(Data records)

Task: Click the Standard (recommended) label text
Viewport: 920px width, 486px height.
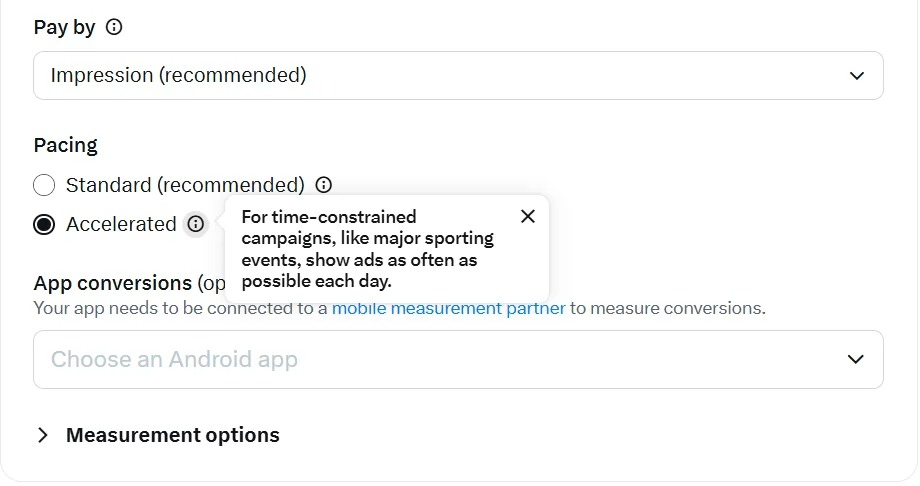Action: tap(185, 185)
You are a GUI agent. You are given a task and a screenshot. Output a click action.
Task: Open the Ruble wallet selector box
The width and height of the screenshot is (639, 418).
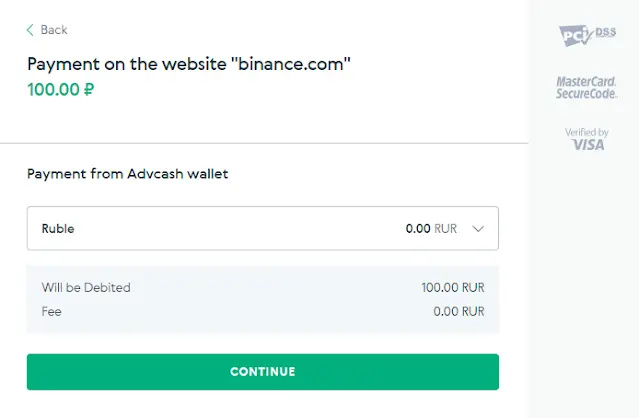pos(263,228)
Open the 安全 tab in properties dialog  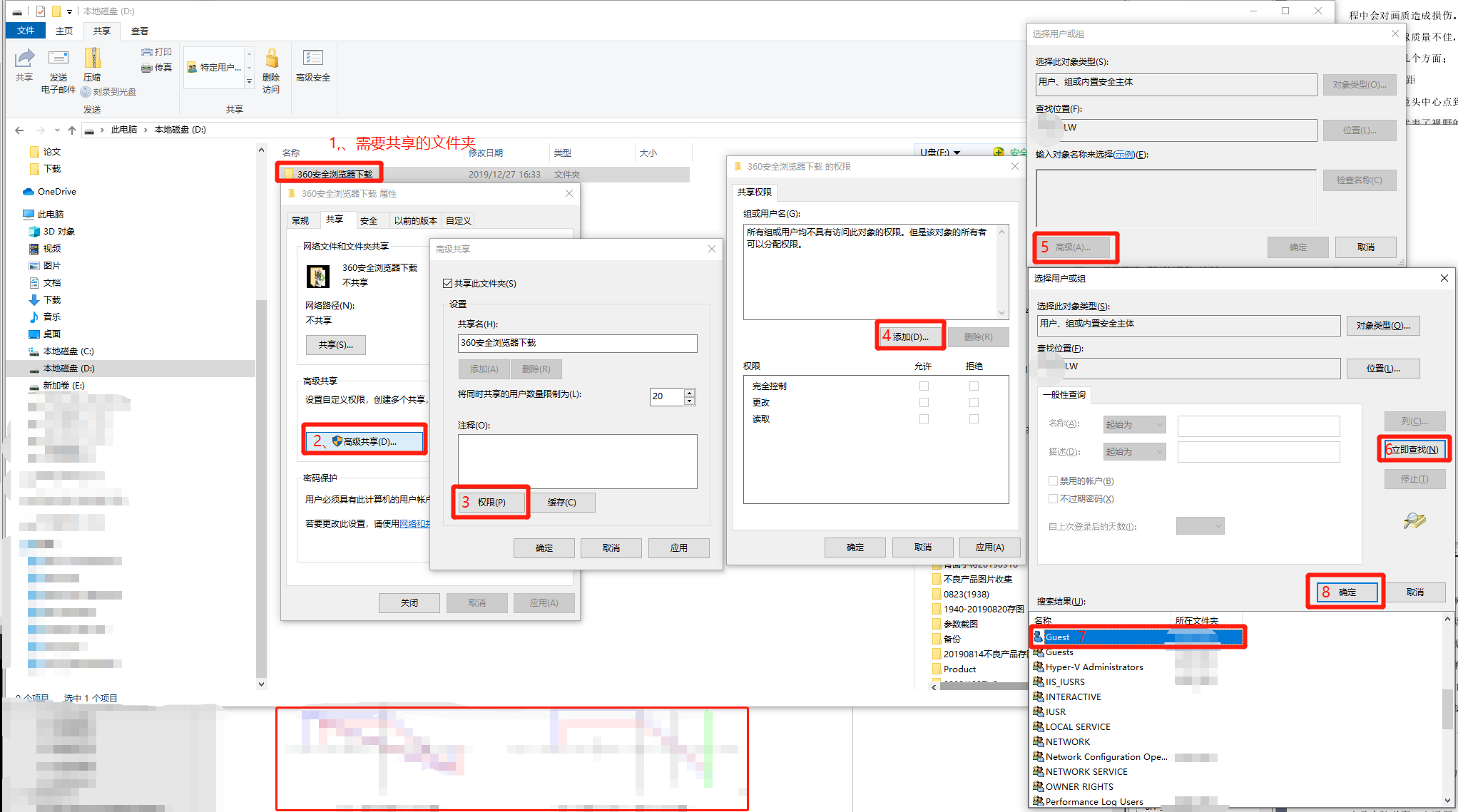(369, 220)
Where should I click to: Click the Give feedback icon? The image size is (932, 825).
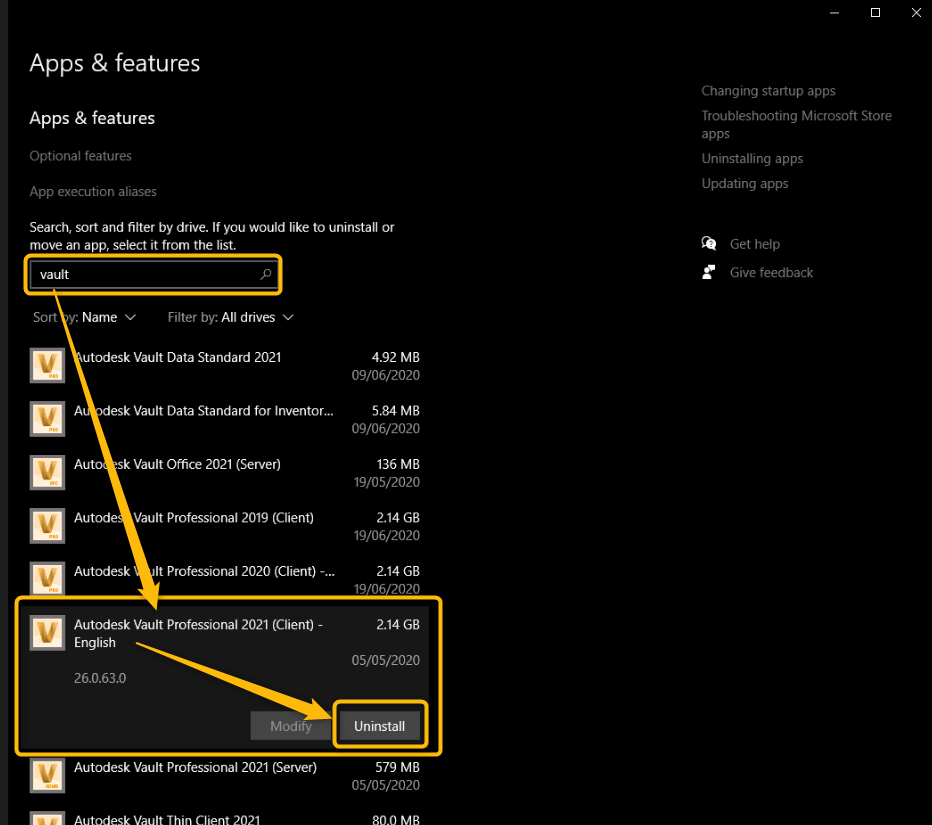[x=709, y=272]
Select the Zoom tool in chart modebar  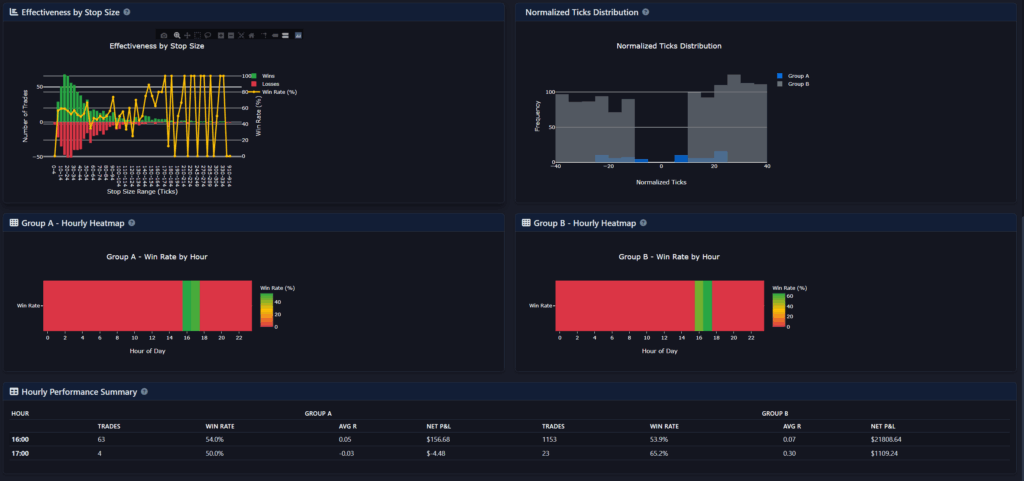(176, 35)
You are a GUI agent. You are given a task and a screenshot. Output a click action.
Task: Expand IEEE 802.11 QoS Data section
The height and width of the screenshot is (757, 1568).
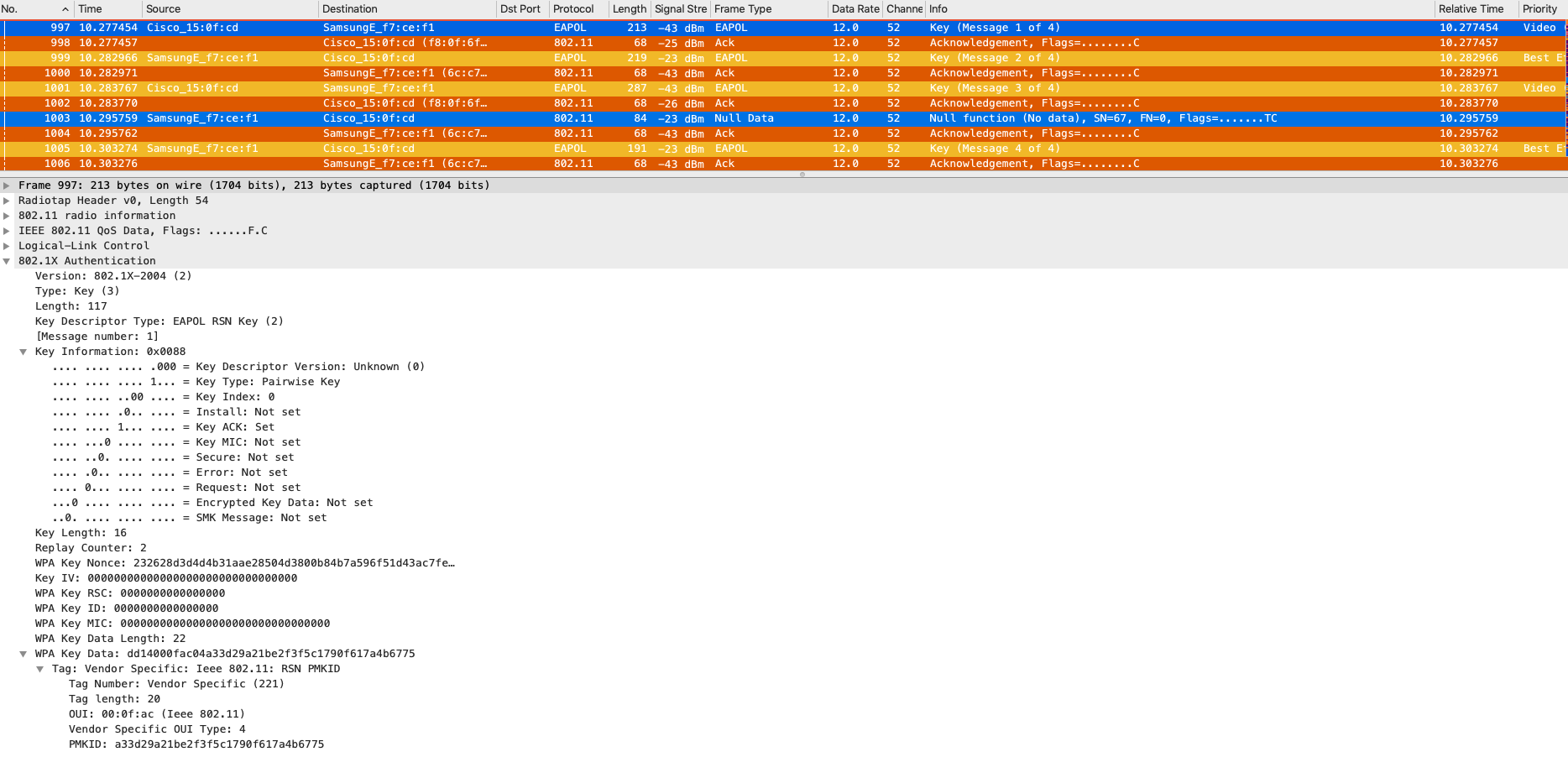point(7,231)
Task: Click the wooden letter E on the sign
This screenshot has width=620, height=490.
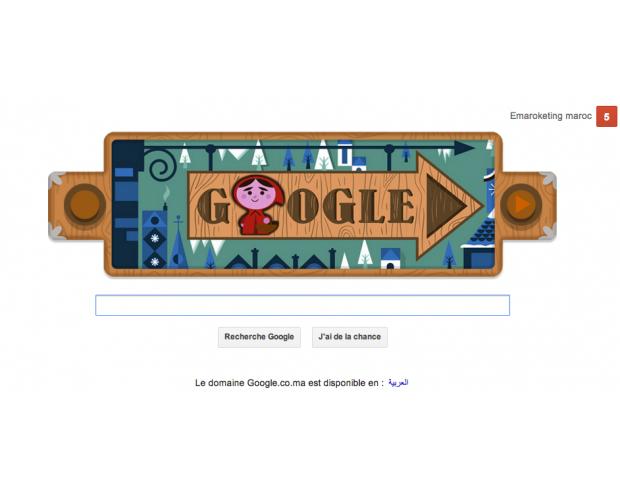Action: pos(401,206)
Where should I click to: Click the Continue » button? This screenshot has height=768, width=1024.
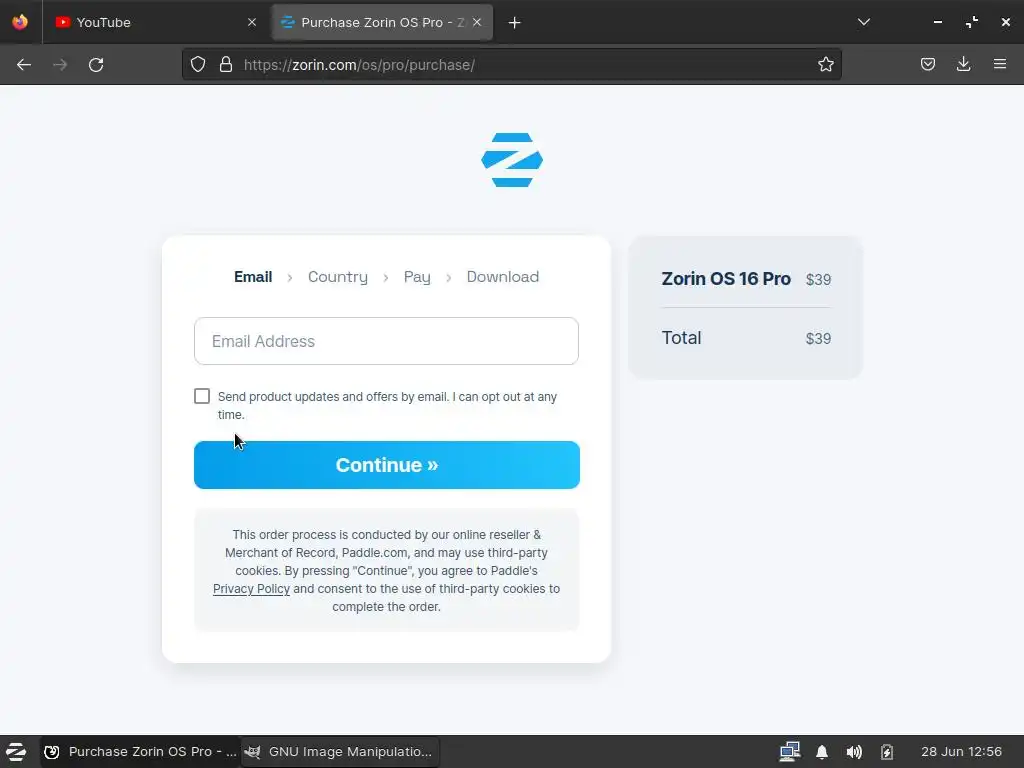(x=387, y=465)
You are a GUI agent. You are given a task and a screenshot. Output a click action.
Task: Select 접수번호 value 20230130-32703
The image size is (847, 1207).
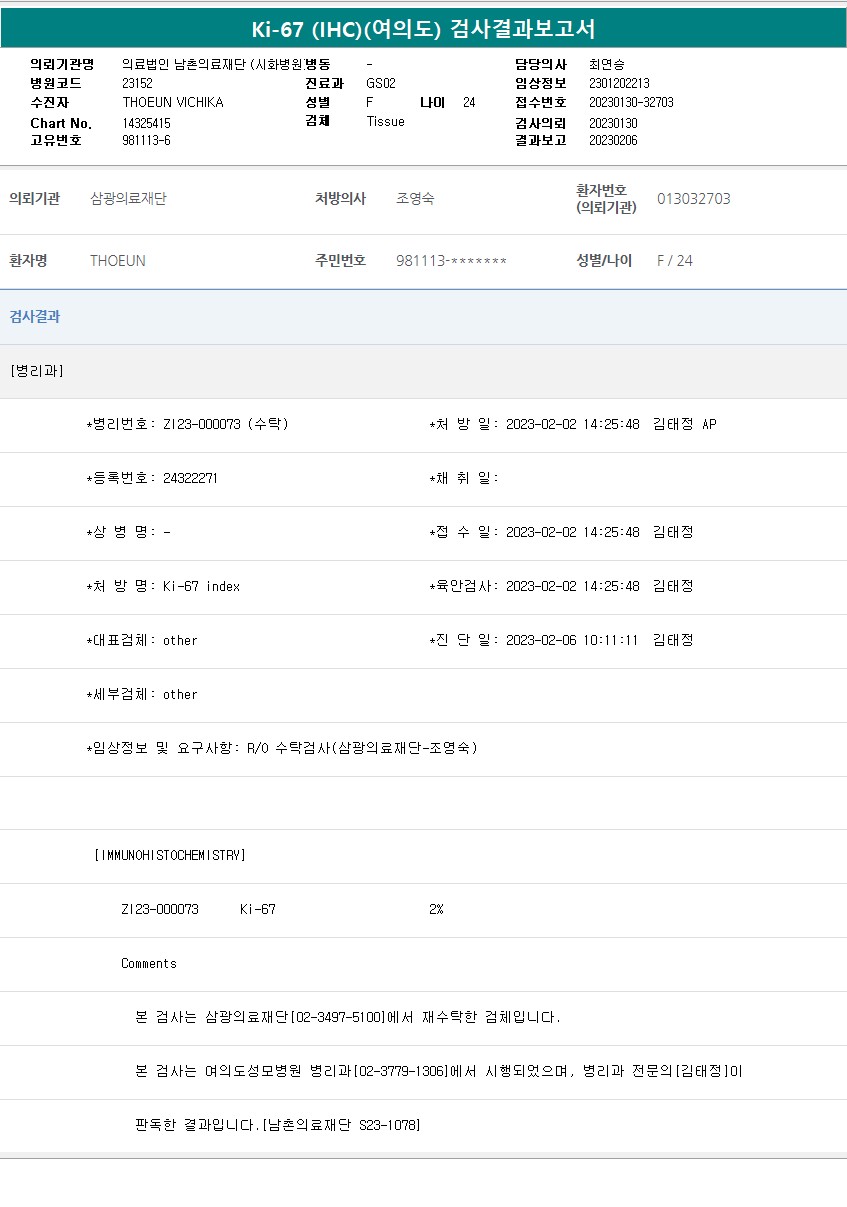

▶ _Task directions_
Rewrite the records from the line containing "Where should I click to: Click the Continue" through the end of the records, substituting "image" for "screenshot" and leaving everything else unchanged. Leave the pictures out of your answer.

▶ _Result for this exercise_
Where should I click to: Click the Continue » button? This image has height=768, width=1024.
(x=387, y=465)
You are a GUI agent. You are given a task and a image. Output a click action.
Task: Select 접수번호 value 20230130-32703
The image size is (847, 1207).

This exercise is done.